Monday, January 16, 2017

John Hay to John G. Nicolay, April 16, 1863

Hilton Head, S. C,
April 16, 1863.

The General and the Admiral this morning received the orders from Washington directing the continuance of operations against Charleston. The contrast was very great in the manner in which they received them. The General was absolutely delighted. He said he felt more encouraged, and was in better heart and hope than before, at this indication of the earnestness of the government to finish this business here. He said, however, that the Admiral seemed in very low spirits about it. He talked despondingly about it, adhering to the same impressions of the desperate character of the enterprise as I reported to the President after my first interview with him. Perhaps having so strongly expressed his belief that the enterprise was impracticable he feels that he is rebuked by an opposite opinion from Washington.

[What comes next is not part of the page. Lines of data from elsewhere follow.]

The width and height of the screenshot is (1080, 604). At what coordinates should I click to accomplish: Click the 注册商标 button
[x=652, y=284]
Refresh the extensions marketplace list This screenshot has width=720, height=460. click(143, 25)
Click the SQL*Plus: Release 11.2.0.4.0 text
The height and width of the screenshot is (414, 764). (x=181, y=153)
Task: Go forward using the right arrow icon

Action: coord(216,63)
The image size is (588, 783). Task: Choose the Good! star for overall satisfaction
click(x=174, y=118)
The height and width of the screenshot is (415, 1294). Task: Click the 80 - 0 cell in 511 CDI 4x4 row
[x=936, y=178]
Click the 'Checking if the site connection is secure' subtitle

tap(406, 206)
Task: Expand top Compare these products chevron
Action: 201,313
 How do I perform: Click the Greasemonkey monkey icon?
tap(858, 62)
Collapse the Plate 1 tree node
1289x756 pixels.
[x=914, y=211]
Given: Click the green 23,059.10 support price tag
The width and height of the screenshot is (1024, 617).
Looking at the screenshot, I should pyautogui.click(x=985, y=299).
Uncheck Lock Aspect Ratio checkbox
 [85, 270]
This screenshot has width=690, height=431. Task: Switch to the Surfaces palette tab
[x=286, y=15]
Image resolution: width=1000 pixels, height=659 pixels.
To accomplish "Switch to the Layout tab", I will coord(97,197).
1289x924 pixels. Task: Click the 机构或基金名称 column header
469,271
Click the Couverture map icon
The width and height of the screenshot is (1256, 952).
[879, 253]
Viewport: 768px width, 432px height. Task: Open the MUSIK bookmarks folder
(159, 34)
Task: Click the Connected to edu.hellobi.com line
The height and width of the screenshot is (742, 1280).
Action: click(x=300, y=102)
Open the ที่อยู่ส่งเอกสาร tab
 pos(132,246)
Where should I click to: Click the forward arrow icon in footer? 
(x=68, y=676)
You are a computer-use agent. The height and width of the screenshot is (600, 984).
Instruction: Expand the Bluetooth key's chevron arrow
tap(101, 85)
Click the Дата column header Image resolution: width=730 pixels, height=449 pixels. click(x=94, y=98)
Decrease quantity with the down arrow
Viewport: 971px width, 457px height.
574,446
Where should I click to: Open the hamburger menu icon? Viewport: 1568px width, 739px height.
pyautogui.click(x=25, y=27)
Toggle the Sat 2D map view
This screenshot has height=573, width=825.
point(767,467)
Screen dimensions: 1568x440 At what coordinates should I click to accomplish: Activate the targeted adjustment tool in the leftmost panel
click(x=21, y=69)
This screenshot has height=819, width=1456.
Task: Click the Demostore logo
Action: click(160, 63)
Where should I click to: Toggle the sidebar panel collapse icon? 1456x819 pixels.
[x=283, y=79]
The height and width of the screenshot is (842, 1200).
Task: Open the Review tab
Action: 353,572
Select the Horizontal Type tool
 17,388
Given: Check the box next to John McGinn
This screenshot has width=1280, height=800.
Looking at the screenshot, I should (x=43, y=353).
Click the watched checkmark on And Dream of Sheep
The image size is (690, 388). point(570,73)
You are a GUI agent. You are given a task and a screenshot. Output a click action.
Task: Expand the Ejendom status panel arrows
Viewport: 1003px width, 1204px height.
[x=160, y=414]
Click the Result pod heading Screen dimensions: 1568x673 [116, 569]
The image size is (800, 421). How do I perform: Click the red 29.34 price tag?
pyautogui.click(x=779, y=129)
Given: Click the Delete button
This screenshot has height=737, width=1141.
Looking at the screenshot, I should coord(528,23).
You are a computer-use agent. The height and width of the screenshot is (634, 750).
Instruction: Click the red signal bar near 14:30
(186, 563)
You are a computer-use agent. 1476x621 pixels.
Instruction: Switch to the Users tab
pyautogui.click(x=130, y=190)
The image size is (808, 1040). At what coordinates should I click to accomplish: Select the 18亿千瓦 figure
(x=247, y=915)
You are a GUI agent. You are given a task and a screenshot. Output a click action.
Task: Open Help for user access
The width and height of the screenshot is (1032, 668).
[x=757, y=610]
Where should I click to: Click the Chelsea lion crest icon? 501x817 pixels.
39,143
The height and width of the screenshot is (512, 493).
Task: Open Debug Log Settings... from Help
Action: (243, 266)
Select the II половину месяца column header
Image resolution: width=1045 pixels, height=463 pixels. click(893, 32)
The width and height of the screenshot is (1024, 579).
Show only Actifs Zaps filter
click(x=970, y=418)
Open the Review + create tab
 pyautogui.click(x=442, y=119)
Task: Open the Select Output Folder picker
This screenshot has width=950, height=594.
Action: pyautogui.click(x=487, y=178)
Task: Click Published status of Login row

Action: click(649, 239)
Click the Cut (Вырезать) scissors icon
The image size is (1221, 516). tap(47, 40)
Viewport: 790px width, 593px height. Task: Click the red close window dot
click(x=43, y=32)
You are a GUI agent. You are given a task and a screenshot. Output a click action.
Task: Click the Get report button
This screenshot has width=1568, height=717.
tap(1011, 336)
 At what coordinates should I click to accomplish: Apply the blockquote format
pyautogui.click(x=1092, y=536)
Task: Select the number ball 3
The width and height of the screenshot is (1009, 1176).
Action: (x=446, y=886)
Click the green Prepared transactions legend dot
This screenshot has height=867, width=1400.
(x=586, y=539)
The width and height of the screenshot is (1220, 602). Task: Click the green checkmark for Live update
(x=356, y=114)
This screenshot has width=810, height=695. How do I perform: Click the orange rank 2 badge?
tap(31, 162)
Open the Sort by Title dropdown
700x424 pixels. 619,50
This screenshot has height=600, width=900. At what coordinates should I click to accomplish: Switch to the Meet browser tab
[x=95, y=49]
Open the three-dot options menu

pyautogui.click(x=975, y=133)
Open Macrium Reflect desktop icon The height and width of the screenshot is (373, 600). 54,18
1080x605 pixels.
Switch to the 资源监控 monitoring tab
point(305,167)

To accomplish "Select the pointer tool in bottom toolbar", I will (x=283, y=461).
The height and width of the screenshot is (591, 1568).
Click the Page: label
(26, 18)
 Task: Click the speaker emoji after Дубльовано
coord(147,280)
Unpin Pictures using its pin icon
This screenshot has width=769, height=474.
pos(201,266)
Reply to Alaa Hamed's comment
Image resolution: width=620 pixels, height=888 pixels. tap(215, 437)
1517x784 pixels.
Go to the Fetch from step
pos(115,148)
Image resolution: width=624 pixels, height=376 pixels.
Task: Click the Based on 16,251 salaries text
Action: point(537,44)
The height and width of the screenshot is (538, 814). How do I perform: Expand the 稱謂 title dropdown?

General Hunter is in the best feather about the matter. He believed before we came back that with the help of the gunboats we could take Morris Island and from that point reduce Fort Sumter; and he is well pleased to have another chance at it. Whether the intention of the government be to reduce Charleston now, with adequate men and means, or by powerful demonstrations to retain a large force of the enemy here, he is equally anxious to go to work again.

I write this entirely confidentially for you and for the President to know the ideas prevalent here.

Gen. Seymour has been with you before this, and has given to the government the fullest information relative to military matters here. His arrival, I suppose, will only confirm the resolution already taken. Admiral Dupont's despatches by the Flambeau of course put a darker shade on the matter than anything Seymour will say, as he was strongly in favor of staying there and fighting it out. . . .

SOURCES: Clara B. Hay, Letters of John Hay and Extracts from Diary, Volume 1, p. 81-3; Michael Burlingame, Editor, At Lincoln’s Side: John Hay’s Civil War Correspondence and Selected Writings, p. 36-7 where the entire letter appears.